Se o fumo mata, e mata muito mais que maconha, por que não considerá-lo como uma droga ilegal e proibir definitivamente seu cultivo? O Governo, se de um lado demonstra preocupação com os fumantes, de outro nada faz para conter essa indústria; pelo contrário, incentiva.

A indústria de fumo no Brasil é a 2ª do mundo; só perde para a China. Mesmo assim, a produção do Brasil cresce mais: subiu de 445 mil toneladas, em 1990, para 781 mil toneladas, em 2010, cresceu 75%. A China vem decrescendo, caiu de 3 milhões, 613 toneladas em 1998 , para 2 milhões, 935 toneladas em 2009 (-19%). Ainda no Brasil, a área plantada foi de 275 mil hectares, em 1990, para 447 mil em 2010, mais 62 % (IBGE-Levantamento Sistemático Produção Agrícola-2011).

Na safra de 2007/2008, o Brasil cortou 360 milhões de árvores para a produção de cigarro, um total de 240 mil hectares de floresta.
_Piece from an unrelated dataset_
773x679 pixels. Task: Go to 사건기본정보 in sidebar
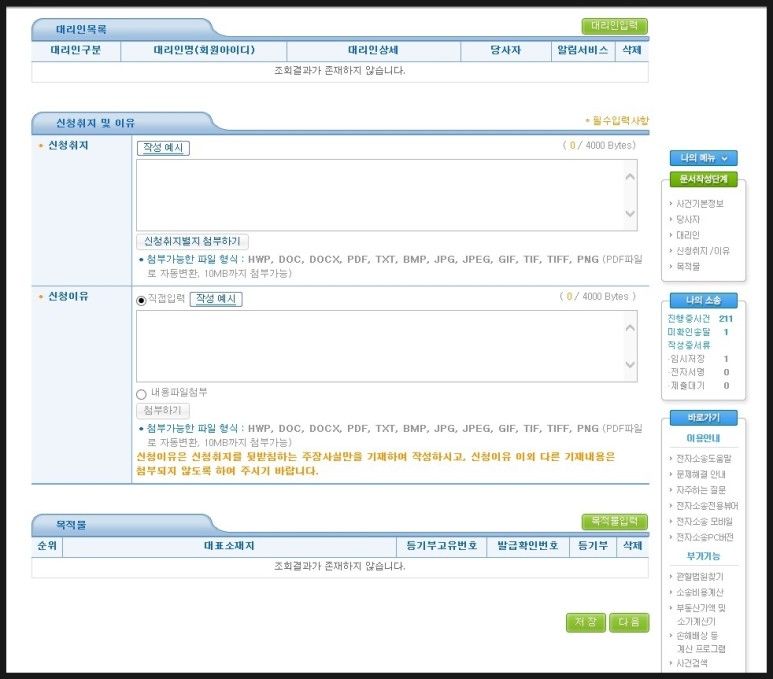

Foram usadas 121.500 toneladas de papel para embalar 4.860.072.153 caixas de cigarro com vinte unidades. Só no Rio Grande do Sul, o Estado mais produtor, tivemos 71.580 produtores integrados na safra de 2002, segundo dados da Afubra (Associação dos Fumicultores do Brasil) que não esconde: ‘a atividade assume a dimensão de pujante agronegócio, fomentado pela integração de grandes firmas, como a Souza Cruz’. É o Estado brasileiro que dá mais incentivos à indústria do cigarro. Entre 1997 e 2008, o Estado permitiu que a Souza Cruz usufruísse incentivos de R$ 1,4 bilhão – uma média anual de R$ 116,7 milhões.

Numa pesquisa feita com uma amostragem dos 650 mil agricultores na produção primária do fumo, dois motivos foram ressaltados: primeiro, a facilidade de obtenção de crédito; e segundo, mesmo com 70% dos ouvidos já terem pensado em deixar a atividade não o fazem por ‘não existir uma alternativa que ofereça o mesmo rendimento proporcionado pelo fumo’. Claro, para o Programa de Diversificação em Áreas Cultivadas com Fumo, do Ministério de Desenvolvimento Agrário (MDA), o governo só destinou R$ 10 milhões, o que não incentiva diversificar nada. O argumento de que a carga tributária (81%) sobre um faturamento da indústria que cresceu em 2010 frente a 2009: R$ 16,992 bilhões ante R$ 16,944 bilhões compensa, é uma balela, se levarmos em consideração as conseqüências do fumo, e a expectativa de que aumentando o preço do cigarro diminui-se a quantidade de fumantes.

Está provado que a coerção pouco resolve quando se trata de vícios. A educação, o conhecimento, a atitude da família e da sociedade para com o fumante pesam mais, e conseguiu-se baixar de 35% do número de fumantes em 1990, para 15,4% em 2007. O aumento do imposto no Brasil gerou foi o aumento do contrabando. Comparando o cigarro popular de R$ 2,40, vindo do Paraguai, chega ao Brasil por R$0,40, um sexto do preço. A previsão da OMS, de que cada aumento de 10% da carga tributária geraria 8% de não fumantes, furou.

O cigarro provoca um prejuízo anual para o sistema público de saúde de, pelo menos, R$ 338 milhões, o equivalente a 7,7% do custo de todas as internações e quimioterapias no país. A terapia de um paciente com câncer custa, em média, R$ 29, mil. O tratamento de câncer do esôfago, R$ 33,2 mil, e o de laringe, R$ 37,5 mil. Se todos os casos novos desses três tipos de câncer causados pelo cigarro procurarem o sistema público, o gasto calculado é de R$ 1,12 bilhão. Em dados concretos, o governo do Distrito Federal gasta R$ 12 milhões por mês com tratamento médico-hospitalar de fumantes. Os cigarros vendidos no DF geram R$ 3 milhões em impostos. É o País patrocinando o flagelo. Pesa mais a força do ‘lobby’.

Está na Folha de 13/11/2004 que a Souza Cruz doou R$ 1,5 milhão para a informatização da Justiça brasileira, iniciativa do governo através do Ministério da Justiça. Clara, e acintosamente. Ou são todos ignorantes ou toda esta preocupação com o fumante é uma farsa.